Does order of mount operations matter when mounting into an existing mountpoint?

The question Best practice when mounting a new disk within an existing mount? inspired me to ask this follow-up question:

The other question asked whether it is ok to

mount /dev/sdb1 /home
mount /dev/sdb2 /home/mythtv

so that /home/mythtv is a mountpoint within the mountpoint /home. (spoiler: Yes, it is perfectly ok.).

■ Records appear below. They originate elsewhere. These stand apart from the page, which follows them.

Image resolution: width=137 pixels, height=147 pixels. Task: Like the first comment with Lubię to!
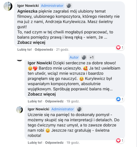tap(25, 50)
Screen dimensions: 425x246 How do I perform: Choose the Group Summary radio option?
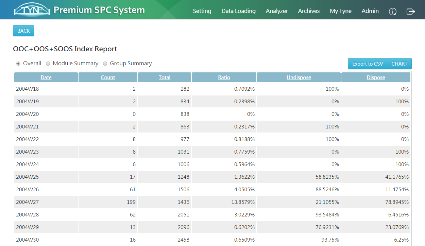(105, 64)
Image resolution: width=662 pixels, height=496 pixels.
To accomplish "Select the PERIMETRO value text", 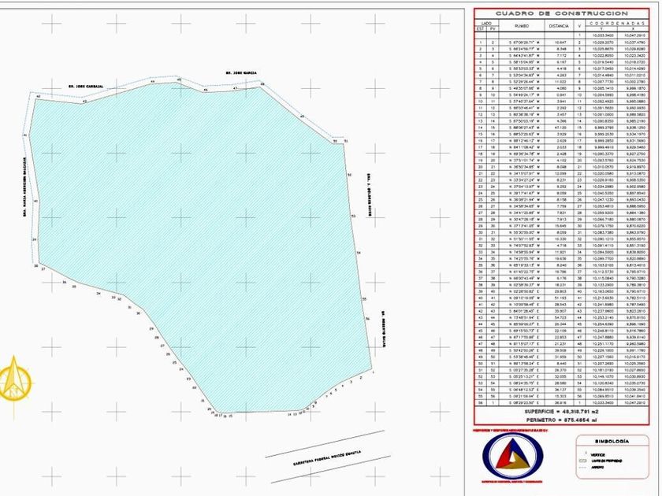I will point(561,420).
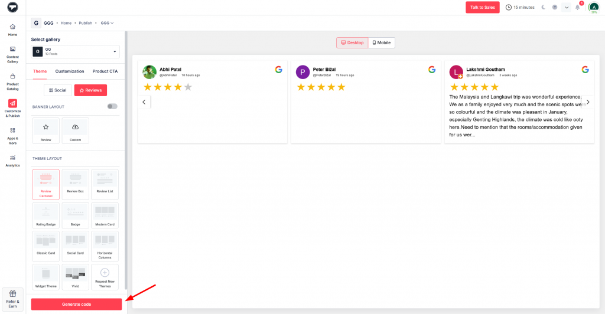Screen dimensions: 605x314
Task: Open Content Gallery in sidebar
Action: 12,53
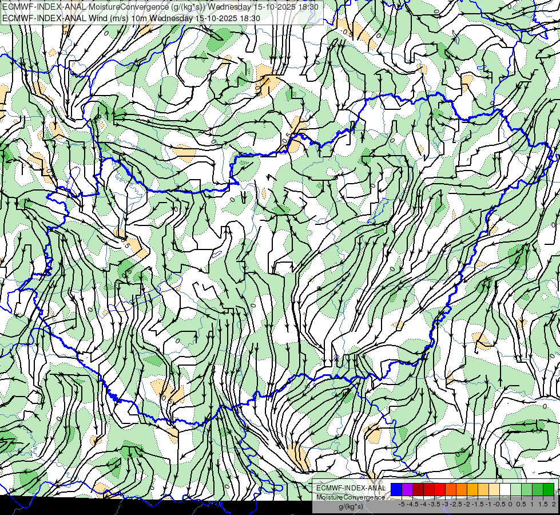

What if I'd change the order of commands to

mount /dev/sdb2 /home/mythtv
mount /dev/sdb1 /home

Will that yield the same result or will /home/mythtv be hidden by /home? I assume /home contains an (empty) directory /home/mythtv.


Solution 1:

Yes, it matters! Your first example:

mount /dev/sdb1 /home
mount /dev/sdb2 /home/mythtv

is the only right way, when mounting you must respect the tree order.

In your second example,

mount /dev/sdb2 /home/mythtv
mount /dev/sdb1 /home

If we are assuming /home/mythtv exists on the filesystem, it is gonna mount it with no problem, but after you mount the second volume you won't be able to access the first one anymore.

This is because you let the system mount sdb2 on an existing path at /home/mythtv. When you mount on /home/, you are telling your system to mount it on the /home path which also exists but is going to "cover" existing mount point. They are both mounted, but when you type cd /home/mythtv, Bash takes you to sdb1:/home/mythtv instead sdb2:/home/mythtv because they are different paths.

I hope the explanation is clear. If not, please ask in the comments, I'll try to get it to you more clearly.

Update

as per @mook765's comment, the order is important also in the fstab files:

The fstab file is read up to down while mounting, and down to up when umounting. In another case, if you try to umount /home before /home/mythtv mount will tell you the /home resource is busy because you have the /home/mythtv mounted and it cannot handle it.